Russian tourists arrive to Kazakhstan in a Z car, told by locals they are not welcome. The woman records the video “I want to show all Kazakhstanis who support Russia to see how we are treated.” She didn’t get the memo: majority of Kazakhstanis do not support 🇷🇺 war against 🇺🇦. https://t.co/6qhNoFvJUG
— Togzhan Kassenova (@tkassenova) August 7, 2022
Nagranie wywołało ogromne oburzenie wśród Kazachów, którzy udostępnili je na Twitterze z odpowiednimi komentarzami w rodzaju: “czy ona nie dostała informacji, że większość Kazachów nie popiera wojny Rosji przeciwko Ukrainie?”, “Proponuję nie wpuszczać do Kazachstanu osób z faszystowskimi symbolami “Z”. Niech propagują wojnę i faszyzm w domu!” – to najczęściej spotykane komentarze do tego nagrania.
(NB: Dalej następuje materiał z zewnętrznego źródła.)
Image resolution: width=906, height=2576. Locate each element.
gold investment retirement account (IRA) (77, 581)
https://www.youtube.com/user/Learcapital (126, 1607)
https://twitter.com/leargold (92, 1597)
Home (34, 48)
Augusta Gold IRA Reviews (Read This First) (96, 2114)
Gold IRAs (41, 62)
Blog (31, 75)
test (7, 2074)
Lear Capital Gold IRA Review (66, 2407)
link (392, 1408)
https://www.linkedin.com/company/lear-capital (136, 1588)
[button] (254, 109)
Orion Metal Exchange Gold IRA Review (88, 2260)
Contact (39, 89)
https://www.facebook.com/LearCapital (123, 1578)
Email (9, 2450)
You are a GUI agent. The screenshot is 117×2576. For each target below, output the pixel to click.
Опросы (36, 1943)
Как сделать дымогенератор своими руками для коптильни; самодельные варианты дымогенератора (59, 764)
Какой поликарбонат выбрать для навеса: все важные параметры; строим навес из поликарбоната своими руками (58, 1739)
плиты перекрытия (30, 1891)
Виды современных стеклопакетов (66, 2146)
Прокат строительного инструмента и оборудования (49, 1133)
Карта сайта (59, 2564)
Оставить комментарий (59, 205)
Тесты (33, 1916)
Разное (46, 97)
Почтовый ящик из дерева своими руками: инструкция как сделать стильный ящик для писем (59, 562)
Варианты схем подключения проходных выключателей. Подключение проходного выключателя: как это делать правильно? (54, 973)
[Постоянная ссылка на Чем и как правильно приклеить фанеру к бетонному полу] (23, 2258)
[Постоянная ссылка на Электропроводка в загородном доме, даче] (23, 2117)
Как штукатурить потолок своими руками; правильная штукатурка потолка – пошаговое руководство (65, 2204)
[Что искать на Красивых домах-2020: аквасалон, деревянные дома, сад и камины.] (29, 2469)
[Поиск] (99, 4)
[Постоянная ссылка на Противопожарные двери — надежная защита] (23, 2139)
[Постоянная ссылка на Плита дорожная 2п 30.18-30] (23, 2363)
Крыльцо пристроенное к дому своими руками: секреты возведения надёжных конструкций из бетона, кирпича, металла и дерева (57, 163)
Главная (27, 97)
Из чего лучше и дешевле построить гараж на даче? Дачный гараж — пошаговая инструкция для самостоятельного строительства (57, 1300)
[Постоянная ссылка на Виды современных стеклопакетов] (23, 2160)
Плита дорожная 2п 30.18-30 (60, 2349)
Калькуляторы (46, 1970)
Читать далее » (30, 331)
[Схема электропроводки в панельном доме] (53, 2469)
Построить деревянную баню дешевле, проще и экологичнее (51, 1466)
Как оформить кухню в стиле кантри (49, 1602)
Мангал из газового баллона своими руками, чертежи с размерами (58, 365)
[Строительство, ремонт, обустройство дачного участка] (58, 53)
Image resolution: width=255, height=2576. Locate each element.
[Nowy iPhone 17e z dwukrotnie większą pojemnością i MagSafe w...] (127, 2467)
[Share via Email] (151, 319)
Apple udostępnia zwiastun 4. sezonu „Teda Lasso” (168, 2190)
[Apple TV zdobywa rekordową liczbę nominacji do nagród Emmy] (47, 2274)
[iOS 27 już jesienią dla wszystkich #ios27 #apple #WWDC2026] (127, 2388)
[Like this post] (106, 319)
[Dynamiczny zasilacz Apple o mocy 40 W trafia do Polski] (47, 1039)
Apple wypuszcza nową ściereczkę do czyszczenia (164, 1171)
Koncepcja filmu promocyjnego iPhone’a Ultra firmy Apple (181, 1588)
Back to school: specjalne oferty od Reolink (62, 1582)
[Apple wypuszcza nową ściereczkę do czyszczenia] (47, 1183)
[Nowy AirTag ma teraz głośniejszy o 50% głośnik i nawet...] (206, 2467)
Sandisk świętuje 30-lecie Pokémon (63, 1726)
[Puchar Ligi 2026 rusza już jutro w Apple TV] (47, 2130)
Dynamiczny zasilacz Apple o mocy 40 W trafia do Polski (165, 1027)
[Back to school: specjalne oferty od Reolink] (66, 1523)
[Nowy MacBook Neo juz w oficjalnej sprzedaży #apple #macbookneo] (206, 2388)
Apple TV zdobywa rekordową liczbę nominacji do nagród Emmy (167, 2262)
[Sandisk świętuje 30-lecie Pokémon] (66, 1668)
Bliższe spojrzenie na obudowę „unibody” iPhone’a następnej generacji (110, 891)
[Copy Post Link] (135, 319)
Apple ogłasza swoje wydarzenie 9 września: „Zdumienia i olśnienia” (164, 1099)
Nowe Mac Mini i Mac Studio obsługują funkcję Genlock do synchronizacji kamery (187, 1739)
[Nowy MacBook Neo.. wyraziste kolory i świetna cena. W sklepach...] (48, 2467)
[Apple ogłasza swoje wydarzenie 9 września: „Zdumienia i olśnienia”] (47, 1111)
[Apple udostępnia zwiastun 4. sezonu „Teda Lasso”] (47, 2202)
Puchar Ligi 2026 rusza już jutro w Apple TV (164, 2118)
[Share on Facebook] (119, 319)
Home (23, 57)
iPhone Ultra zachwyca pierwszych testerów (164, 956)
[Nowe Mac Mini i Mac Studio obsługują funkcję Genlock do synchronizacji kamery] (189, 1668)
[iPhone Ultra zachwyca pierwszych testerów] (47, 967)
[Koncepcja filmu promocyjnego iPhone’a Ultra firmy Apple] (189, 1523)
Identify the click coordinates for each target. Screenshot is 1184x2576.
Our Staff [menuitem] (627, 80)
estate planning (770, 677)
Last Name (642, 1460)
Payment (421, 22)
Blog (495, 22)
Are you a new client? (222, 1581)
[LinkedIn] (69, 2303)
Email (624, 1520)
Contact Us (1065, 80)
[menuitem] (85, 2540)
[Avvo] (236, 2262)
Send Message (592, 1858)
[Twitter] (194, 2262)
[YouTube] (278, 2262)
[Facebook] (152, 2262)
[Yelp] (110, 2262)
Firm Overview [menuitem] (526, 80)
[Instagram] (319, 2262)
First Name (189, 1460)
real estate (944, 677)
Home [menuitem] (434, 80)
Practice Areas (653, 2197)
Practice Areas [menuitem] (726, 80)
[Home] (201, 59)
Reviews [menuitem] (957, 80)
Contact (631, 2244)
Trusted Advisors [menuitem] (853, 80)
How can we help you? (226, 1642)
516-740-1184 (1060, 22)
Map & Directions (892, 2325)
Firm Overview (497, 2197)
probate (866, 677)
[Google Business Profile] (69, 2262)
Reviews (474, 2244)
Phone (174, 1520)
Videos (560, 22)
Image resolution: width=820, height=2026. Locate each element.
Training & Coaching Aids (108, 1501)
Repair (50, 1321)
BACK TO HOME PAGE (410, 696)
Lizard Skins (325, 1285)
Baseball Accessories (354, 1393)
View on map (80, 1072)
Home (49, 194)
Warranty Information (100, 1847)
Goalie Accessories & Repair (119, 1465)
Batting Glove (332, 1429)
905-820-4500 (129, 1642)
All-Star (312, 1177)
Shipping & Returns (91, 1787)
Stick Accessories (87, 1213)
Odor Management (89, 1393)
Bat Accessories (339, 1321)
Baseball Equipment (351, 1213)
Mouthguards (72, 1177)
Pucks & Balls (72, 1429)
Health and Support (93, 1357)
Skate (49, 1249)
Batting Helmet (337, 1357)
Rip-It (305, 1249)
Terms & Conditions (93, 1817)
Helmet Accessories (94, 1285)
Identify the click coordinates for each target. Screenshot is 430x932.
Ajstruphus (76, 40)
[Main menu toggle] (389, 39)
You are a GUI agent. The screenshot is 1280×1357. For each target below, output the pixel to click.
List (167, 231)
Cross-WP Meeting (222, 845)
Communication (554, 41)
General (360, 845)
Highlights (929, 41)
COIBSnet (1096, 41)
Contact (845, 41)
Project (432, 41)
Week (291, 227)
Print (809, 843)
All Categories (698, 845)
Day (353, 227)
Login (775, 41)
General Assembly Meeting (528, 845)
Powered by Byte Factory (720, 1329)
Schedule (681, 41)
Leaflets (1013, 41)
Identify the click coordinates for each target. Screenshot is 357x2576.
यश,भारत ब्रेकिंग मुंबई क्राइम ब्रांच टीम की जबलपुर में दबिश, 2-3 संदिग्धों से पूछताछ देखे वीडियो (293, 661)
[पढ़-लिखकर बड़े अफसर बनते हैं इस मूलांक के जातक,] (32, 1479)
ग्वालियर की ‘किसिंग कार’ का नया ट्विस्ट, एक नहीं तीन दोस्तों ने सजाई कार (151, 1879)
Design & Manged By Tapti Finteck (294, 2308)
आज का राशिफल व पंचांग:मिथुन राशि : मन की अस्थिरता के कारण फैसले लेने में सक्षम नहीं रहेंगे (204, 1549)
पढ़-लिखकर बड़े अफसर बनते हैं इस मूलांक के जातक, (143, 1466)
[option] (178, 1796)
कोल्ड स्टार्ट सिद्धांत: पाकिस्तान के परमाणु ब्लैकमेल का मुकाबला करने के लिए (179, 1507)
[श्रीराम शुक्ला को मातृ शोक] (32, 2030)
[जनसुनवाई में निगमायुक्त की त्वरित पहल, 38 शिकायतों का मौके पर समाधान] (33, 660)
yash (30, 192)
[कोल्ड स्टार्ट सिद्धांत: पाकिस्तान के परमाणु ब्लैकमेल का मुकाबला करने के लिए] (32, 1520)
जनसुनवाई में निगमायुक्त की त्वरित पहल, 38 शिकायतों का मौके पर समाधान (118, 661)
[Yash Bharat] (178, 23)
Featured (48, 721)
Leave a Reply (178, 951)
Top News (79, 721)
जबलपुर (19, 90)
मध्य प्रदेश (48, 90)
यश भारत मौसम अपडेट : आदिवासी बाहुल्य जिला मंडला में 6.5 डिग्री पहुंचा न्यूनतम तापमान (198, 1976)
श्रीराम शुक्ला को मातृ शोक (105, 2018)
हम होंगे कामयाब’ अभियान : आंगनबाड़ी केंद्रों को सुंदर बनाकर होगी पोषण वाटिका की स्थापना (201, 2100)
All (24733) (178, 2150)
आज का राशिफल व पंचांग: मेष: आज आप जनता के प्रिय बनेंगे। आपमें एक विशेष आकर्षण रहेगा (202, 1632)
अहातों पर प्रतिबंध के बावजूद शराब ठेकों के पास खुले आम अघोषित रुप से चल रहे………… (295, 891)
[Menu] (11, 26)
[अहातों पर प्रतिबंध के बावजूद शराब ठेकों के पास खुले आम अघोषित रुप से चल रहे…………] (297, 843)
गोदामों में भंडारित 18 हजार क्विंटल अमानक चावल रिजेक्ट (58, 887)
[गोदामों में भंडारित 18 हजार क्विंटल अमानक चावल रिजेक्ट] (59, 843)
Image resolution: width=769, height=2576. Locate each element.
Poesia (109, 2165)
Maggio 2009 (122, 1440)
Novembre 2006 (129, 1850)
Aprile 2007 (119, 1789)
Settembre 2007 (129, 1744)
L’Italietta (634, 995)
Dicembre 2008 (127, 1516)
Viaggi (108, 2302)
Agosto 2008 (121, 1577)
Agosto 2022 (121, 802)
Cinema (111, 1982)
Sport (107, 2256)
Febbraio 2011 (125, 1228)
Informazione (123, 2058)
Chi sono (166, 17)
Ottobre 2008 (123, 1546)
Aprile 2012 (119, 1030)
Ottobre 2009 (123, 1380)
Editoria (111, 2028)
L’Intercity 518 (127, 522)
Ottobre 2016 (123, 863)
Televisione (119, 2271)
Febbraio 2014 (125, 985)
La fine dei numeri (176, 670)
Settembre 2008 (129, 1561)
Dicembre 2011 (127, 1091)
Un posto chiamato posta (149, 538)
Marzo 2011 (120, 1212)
Przypomnijmy, że Kasym-Żomart Tokajew, prezydent Kazachstanu, już kilkakrotnie zdecydowanie wyraził inne stanowisko niż Rosja w sprawie wojny na Ukrainie. W lutym odmówił Rosji wysłania swoich wojsk na Ukrainę, w maju odwołał uroczyste obchody Dnia Zwycięstwa obchodzonego 9 maja i bardzo ważnego dla Rosji święta, a w czerwcu podczas panelu dyskusyjnego na Międzynarodowym Forum Ekonomicznym w Petersburgu powiedział, że Kazachstan nie uznaje Donieckiej i Ługańskiej Republiki Ludowej, bo są to terytoria “quasi-państwowe”.